(Stored data)
=== Section Start ===

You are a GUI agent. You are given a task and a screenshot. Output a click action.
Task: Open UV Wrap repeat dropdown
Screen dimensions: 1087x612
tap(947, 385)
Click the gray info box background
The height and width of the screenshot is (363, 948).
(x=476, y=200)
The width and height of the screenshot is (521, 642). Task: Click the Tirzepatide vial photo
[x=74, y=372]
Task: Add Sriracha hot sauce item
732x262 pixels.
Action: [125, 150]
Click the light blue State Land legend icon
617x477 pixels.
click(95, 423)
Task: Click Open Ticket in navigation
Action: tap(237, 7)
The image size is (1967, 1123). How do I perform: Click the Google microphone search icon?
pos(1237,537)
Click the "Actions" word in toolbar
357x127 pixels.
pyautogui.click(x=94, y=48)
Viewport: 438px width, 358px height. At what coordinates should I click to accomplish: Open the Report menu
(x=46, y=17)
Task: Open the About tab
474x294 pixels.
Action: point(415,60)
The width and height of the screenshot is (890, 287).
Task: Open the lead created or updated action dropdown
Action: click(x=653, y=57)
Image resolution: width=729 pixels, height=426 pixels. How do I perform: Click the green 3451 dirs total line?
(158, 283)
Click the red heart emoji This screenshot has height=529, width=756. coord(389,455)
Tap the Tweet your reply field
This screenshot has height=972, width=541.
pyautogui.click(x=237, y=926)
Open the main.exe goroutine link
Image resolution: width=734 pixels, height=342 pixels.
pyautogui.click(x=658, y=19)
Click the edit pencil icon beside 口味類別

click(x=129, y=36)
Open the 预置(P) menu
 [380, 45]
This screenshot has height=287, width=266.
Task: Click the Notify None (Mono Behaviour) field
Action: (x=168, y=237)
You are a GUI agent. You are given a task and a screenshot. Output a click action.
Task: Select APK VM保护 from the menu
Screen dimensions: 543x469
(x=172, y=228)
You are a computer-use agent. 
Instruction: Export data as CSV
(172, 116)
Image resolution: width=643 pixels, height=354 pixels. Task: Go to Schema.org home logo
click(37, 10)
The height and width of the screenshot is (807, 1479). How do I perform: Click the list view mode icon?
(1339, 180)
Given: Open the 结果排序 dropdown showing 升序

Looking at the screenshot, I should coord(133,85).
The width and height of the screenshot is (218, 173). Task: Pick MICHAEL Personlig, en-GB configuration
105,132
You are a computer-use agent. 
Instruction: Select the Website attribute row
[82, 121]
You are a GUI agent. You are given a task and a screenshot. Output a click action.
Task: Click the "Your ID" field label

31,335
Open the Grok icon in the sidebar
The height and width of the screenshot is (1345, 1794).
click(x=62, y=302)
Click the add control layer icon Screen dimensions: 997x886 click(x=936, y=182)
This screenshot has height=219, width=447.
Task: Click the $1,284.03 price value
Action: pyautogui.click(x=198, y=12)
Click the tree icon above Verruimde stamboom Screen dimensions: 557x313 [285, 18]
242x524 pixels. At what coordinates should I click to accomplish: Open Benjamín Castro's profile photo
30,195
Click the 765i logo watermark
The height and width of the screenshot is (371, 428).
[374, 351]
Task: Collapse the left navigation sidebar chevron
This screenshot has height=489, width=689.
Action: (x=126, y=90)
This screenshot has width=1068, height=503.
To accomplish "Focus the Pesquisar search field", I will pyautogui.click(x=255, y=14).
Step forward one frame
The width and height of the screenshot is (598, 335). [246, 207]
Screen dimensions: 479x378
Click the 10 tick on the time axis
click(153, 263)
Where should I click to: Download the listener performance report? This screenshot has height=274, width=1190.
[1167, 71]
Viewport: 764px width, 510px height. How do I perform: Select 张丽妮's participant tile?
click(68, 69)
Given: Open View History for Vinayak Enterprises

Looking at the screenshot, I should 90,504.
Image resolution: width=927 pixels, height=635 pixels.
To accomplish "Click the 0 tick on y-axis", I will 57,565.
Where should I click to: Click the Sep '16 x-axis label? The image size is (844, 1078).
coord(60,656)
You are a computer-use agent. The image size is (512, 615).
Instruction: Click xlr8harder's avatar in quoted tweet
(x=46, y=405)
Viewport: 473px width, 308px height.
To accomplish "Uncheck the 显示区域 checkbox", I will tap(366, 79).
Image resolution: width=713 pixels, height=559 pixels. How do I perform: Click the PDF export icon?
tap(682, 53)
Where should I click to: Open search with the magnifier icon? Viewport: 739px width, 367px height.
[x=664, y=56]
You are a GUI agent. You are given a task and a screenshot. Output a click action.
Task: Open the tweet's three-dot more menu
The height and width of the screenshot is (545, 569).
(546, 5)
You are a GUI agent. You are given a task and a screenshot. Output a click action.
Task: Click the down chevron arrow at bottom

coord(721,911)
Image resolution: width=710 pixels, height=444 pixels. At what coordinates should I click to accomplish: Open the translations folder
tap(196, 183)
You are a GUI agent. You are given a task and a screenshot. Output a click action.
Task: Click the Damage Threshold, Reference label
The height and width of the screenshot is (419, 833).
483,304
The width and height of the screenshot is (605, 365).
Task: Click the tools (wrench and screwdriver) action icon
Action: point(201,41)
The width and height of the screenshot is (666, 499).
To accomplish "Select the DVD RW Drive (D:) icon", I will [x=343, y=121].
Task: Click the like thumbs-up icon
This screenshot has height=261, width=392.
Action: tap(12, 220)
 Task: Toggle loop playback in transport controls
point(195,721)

=== Section End ===

→ **Assignment**:
Lines with the word "will": report how many there are in the entries, as a bare number.

→ **Response**:
4